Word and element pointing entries

---+---

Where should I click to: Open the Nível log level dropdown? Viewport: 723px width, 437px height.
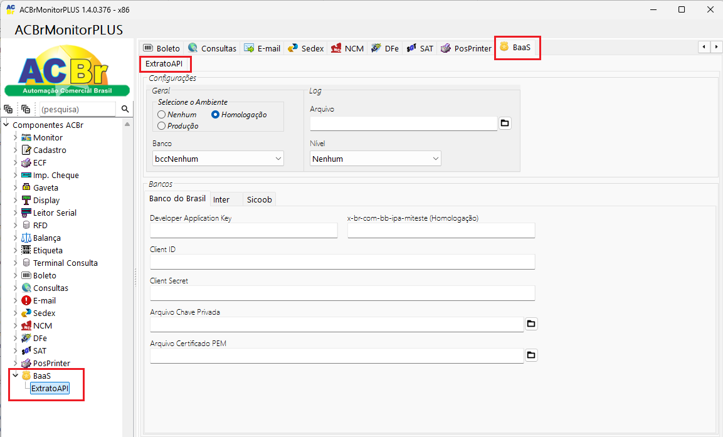pyautogui.click(x=375, y=159)
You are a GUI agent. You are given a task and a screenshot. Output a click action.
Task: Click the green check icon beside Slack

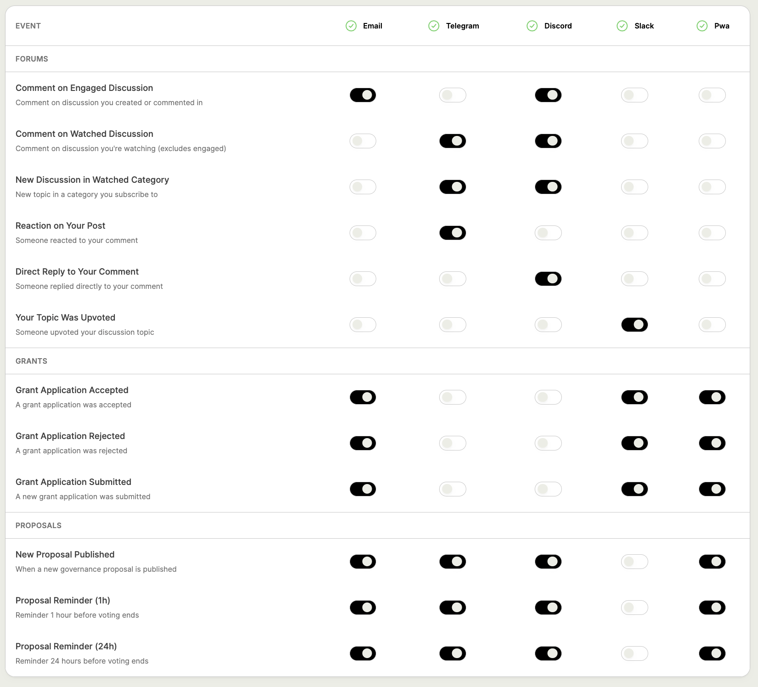point(622,26)
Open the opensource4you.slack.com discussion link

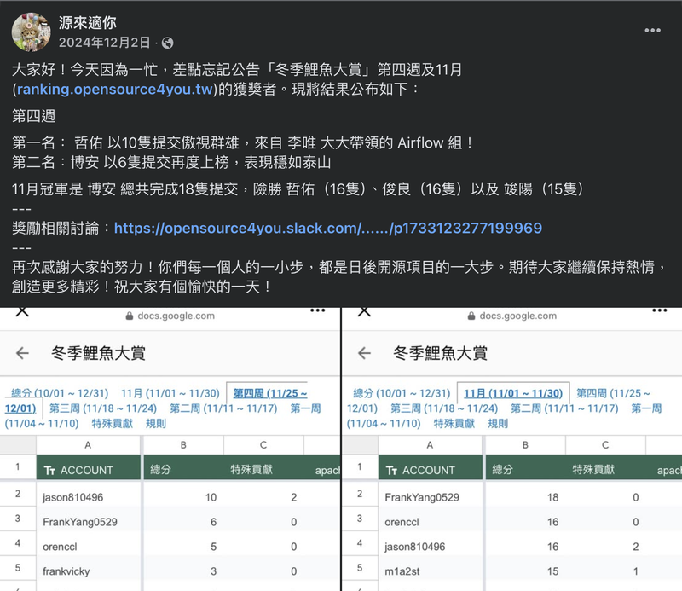tap(328, 228)
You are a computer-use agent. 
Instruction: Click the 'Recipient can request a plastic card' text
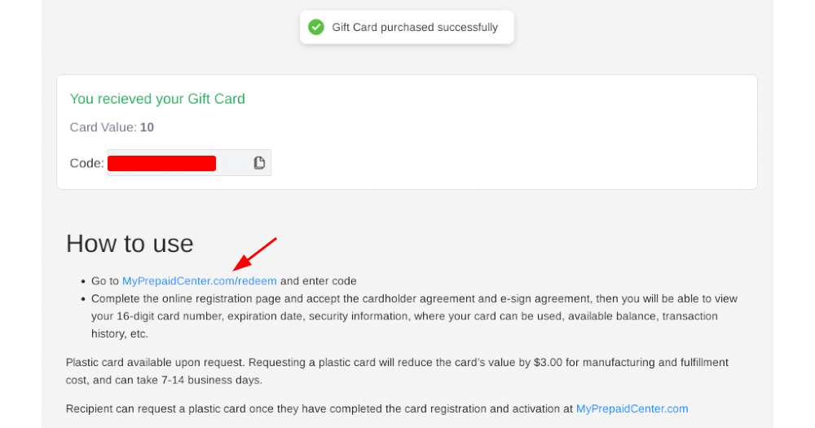pos(156,408)
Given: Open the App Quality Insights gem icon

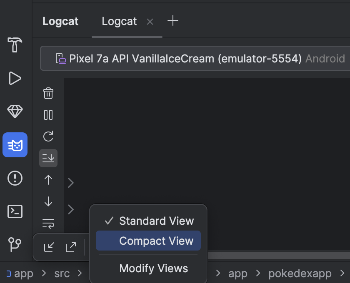Looking at the screenshot, I should click(x=15, y=111).
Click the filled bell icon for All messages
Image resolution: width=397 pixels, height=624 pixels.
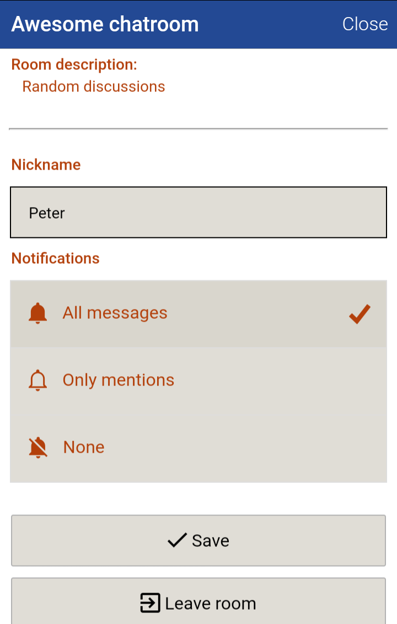coord(38,313)
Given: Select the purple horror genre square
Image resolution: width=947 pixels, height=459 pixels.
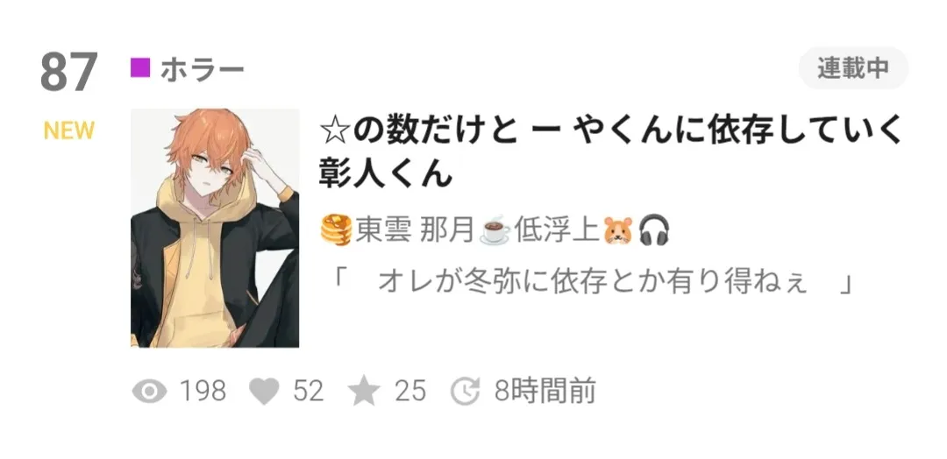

---+---

(EXERCISE INSTRUCTIONS) Render every line of the records above as a JSON list of strings, one string per line, skipping blank lines and leaving out the pictures.

(EXERCISE OUTPUT)
[
  "Where should I click to: Open the Nível log level dropdown? Viewport: 723px width, 437px height.",
  "pyautogui.click(x=375, y=159)",
  "You are a GUI agent. You are given a task and a screenshot. Output a click action.",
  "Task: Click the green check icon beside Slack",
  "point(622,26)",
  "Open the opensource4you.slack.com discussion link",
  "tap(328, 228)",
  "You are a computer-use agent. ",
  "Instruction: Click the 'Recipient can request a plastic card' text",
  "pos(156,408)",
  "Given: Open the App Quality Insights gem icon",
  "Looking at the screenshot, I should click(x=15, y=111).",
  "Click the filled bell icon for All messages",
  "Image resolution: width=397 pixels, height=624 pixels.",
  "coord(38,313)",
  "Given: Select the purple horror genre square",
  "Image resolution: width=947 pixels, height=459 pixels."
]